Commercial Rent Arrears Recovery (CRAR) and the abolition of distress

On 6th April 2014, distress will be abolished and will be replaced by the Commercial Rent Arrears Recovery (CRAR).

What is distress?

Distress is a common law ‘self-help’ remedy which allows landlords to recover rent arrears by seizing a defaulting tenant’s goods and selling them. No prior notice or court approval is required before the remedy can be exercised.

Landlords can use distress to recover arrears ahead of other creditors. It is a quick and cost effective remedy, particularly where the tenant has valuable goods on the premises. The costs of distress are reasonable. Most Bailiffs either charging a fixed fee, or a percentage of the monies recovered so there are no ‘up front costs’ for the landlord.

But successive governments have expressed concern that distress is a ‘medieval’ remedy. That it's carried out with the tenant having no prior notice of a Bailiff visit. Also, there has been concern that the tenant has no opportunity to dispute the debt claimed. Or have the opportunity for the Court to rule on the issue which is particularly relevant if the tenant has a genuine dispute about what the landlord is claiming.
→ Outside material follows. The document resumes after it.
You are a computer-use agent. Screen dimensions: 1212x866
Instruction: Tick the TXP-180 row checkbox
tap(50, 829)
The abolition of distress and its replacement

Distress will be abolished on 6th April 2014. In its place is the Commercial Rent Arrears Recovery (CRAR) procedure set out in the Tribunals Courts and Enforcement Act 2007.

The purpose of CRAR is to maintain the principle of a landlord being able to seize a tenant's goods to pay rent arrears. But subject to a strictly controlled statutory process.
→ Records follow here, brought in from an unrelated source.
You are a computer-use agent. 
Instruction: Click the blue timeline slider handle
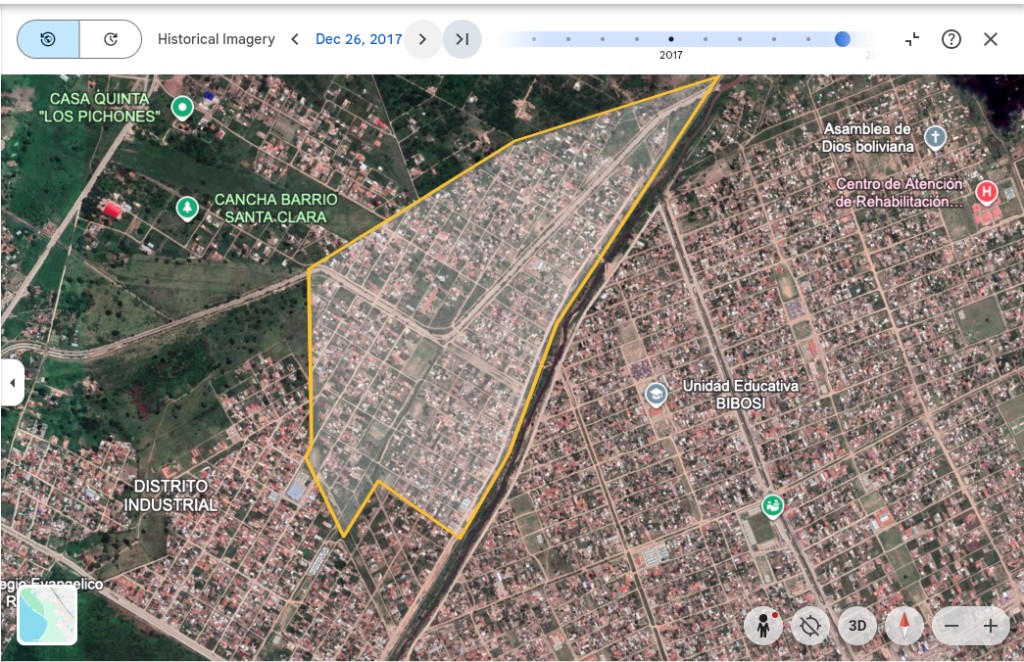(842, 39)
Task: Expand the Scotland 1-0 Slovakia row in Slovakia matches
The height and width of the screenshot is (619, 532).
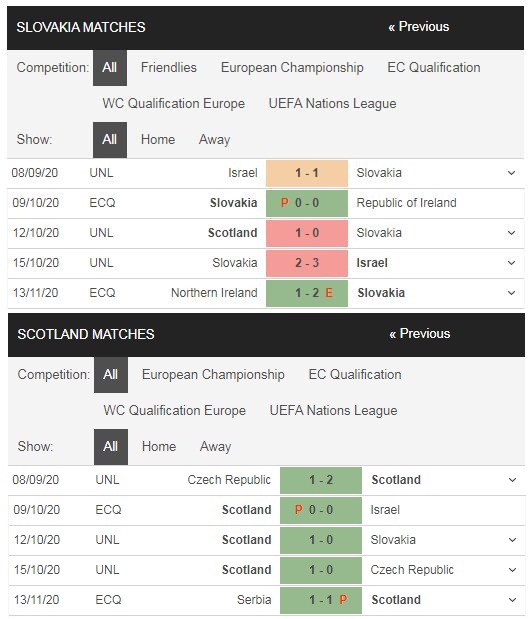Action: click(x=511, y=233)
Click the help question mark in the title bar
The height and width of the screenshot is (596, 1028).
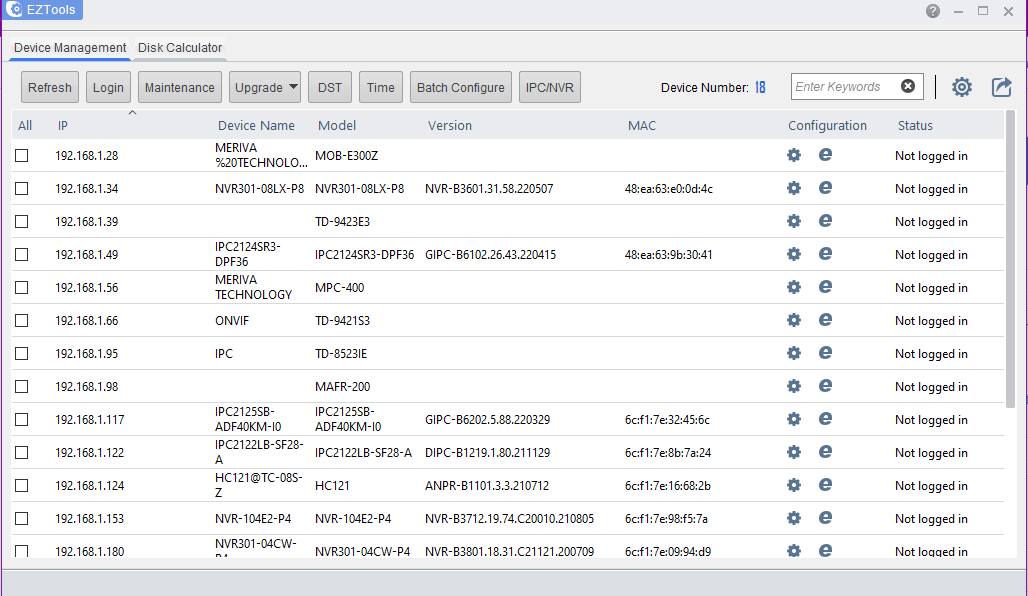[x=933, y=11]
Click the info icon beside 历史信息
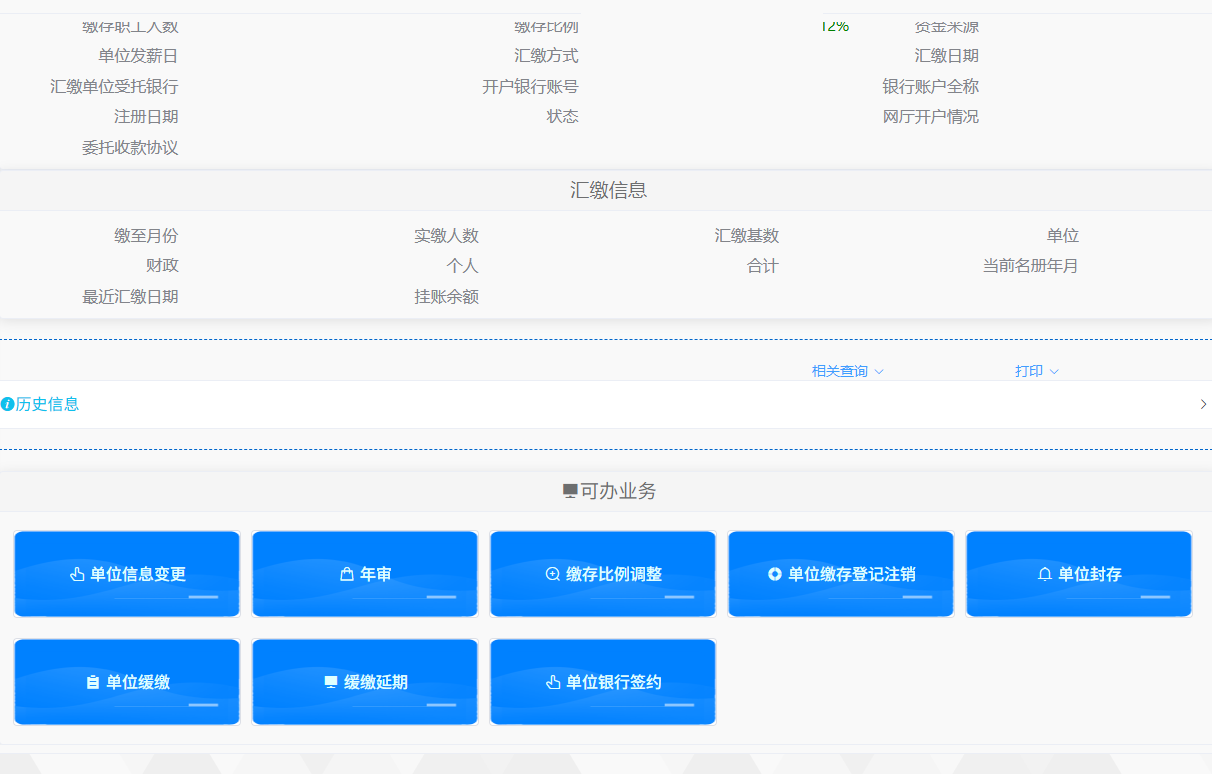The width and height of the screenshot is (1212, 774). click(x=8, y=405)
CRAR will only apply to Commercial properties. It can't be used for either residential or ‘mixed use’ premises (e.g. many public houses with residential accommodation above the bar). The exercise of CRAR is subject to various rules on the serving of notices, the manner of entry onto the demised premises by the ‘Enforcement Agent’, the securing of the tenants goods, and the removal of those goods for sale. There are also new criminal sanctions for tenants or third parties who interfere with goods which are subject to the new ‘Controlled Goods Agreements’ which will be used after 6 April 2014.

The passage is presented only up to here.